Flächenverbrauch und Umwelt

Echte Robusthaltung mit 2-3 Hektar pro Pferd ist flächenintensiv und in dicht besiedelten Gebieten nicht umsetzbar. Intensive Ganzjahresweidehaltung auf kleinen Flächen führt dagegen zu Umweltproblemen: Erosion, Nährstoffeinträge in Gewässer und Verlust der Artenvielfalt.

Fazit: Romantik vs. Realität

Ganzjährige Weidehaltung ist ein klassisches Beispiel dafür, wie romantische Vorstellungen von „Natürlichkeit“ zu tierschutzrelevanten Problemen führen können. Was gut gemeint ist, wird schnell zum Alptraum für die Pferde.

Die Realität moderner Landwirtschaft mit ihren überzüchteten Gräsern, überdüngten Böden und intensiver Flächennutzung macht echte Robusthaltung praktisch unmöglich. Kleine Ganzjahresweiden sind Zeitbomben, die früher oder später zu kranken Pferden führen.

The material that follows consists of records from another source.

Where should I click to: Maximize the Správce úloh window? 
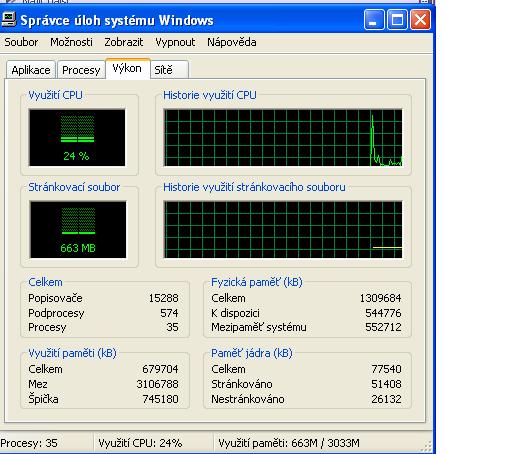(x=397, y=20)
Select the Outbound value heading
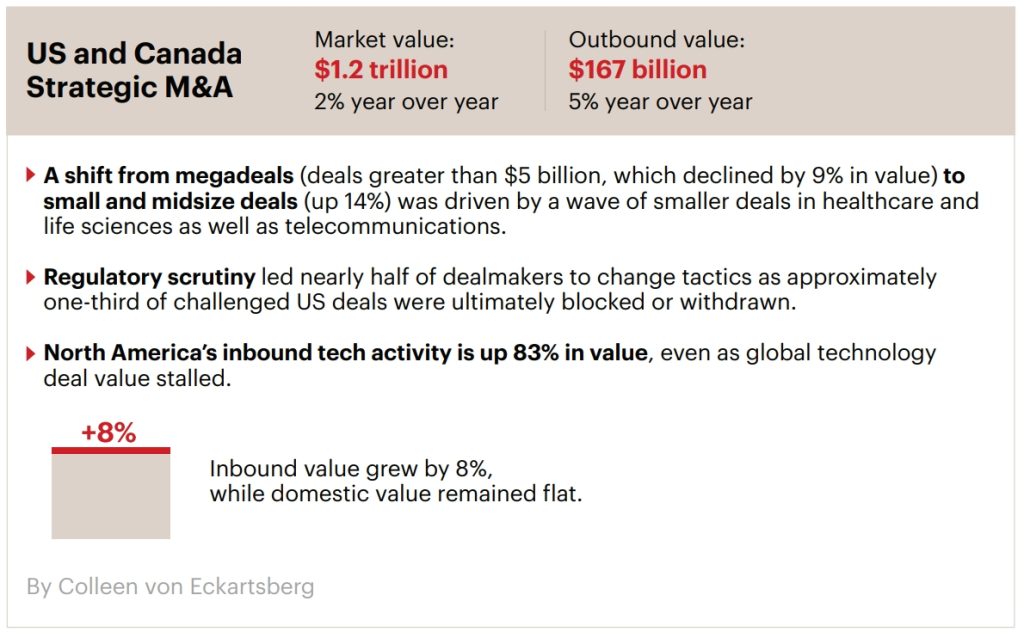Viewport: 1024px width, 638px height. click(657, 40)
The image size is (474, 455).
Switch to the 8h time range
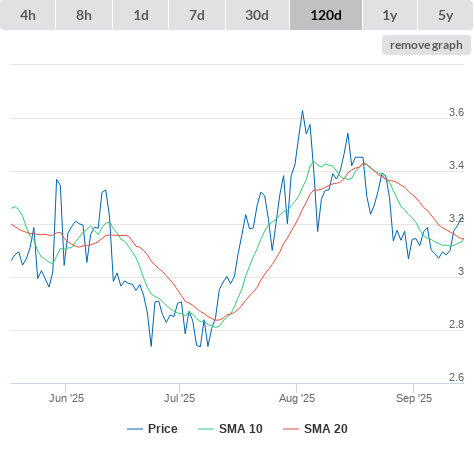click(84, 15)
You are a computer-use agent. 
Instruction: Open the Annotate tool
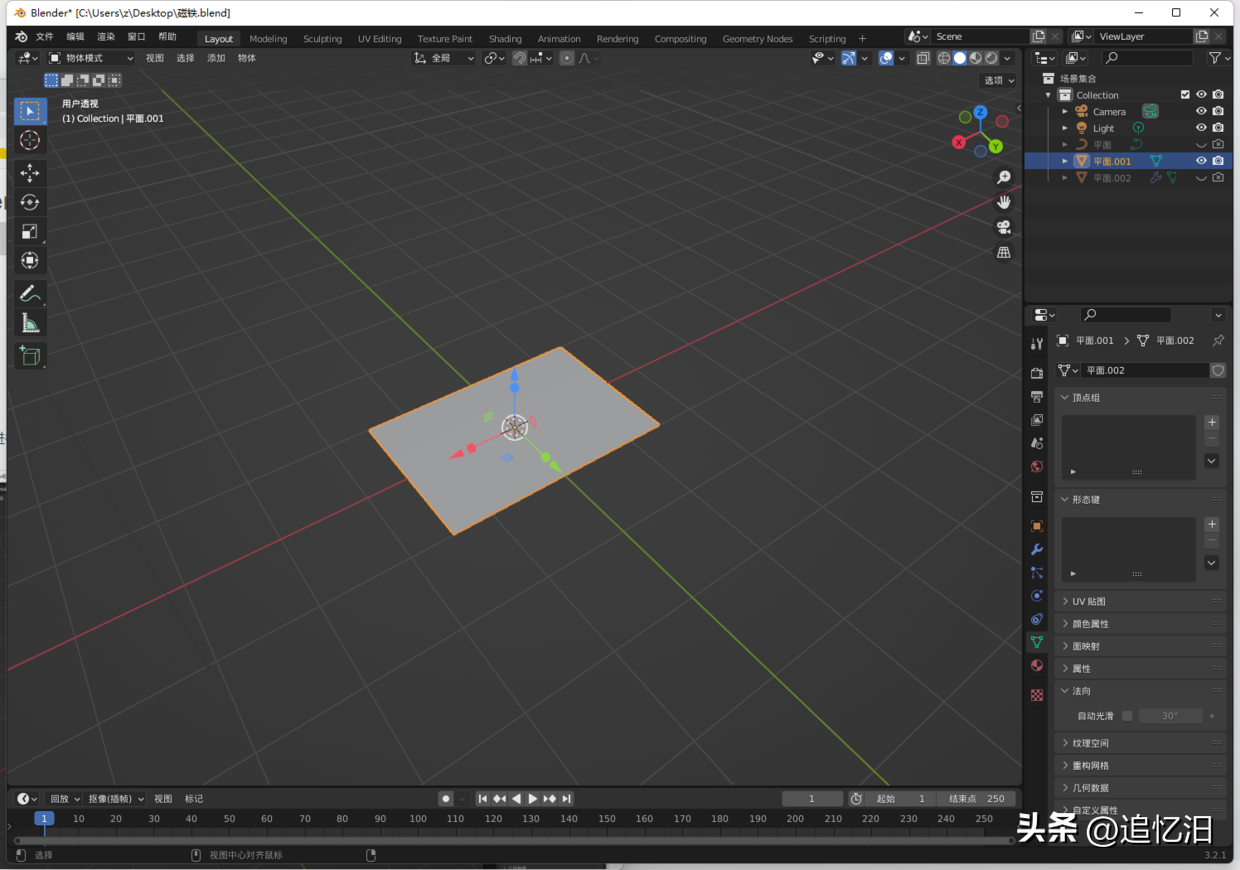pos(30,293)
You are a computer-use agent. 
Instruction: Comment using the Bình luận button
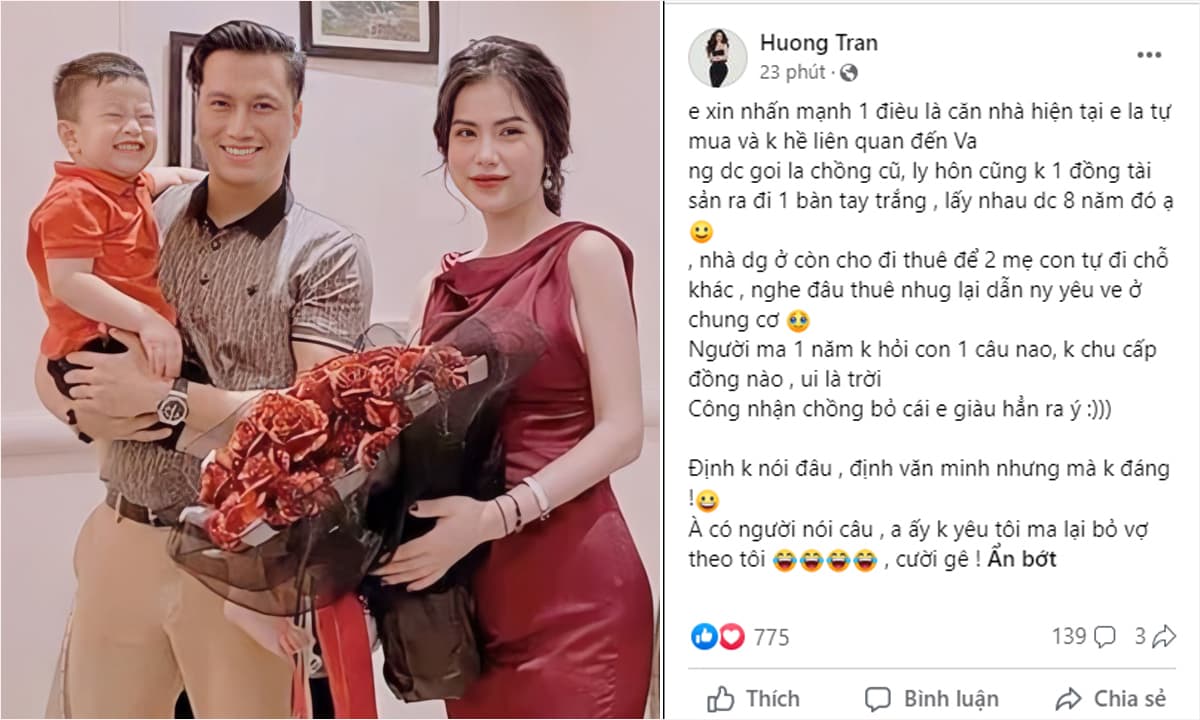pos(931,698)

Wer seinen Pferden wirklich Gutes tun möchte, sollte auf saisonale Weidehaltung mit professionellem Management setzen. Im Zweifel ist ein gut geführter Offenstall mit kontrolliertem Weidegang gesünder für die Pferde als eine schlecht gemanagte Ganzjahresweide.

Die Natur ist nicht immer das, was wir uns unter „natürlich“ vorstellen. Manchmal ist der bewusste Verzicht auf vermeintlich natürliche Haltung der bessere Weg zu gesunden, glücklichen Pferden. Echte Tierliebe bedeutet auch, unbequeme Wahrheiten zu akzeptieren und das Wohl der Tiere über romantische Vorstellungen zu stellen.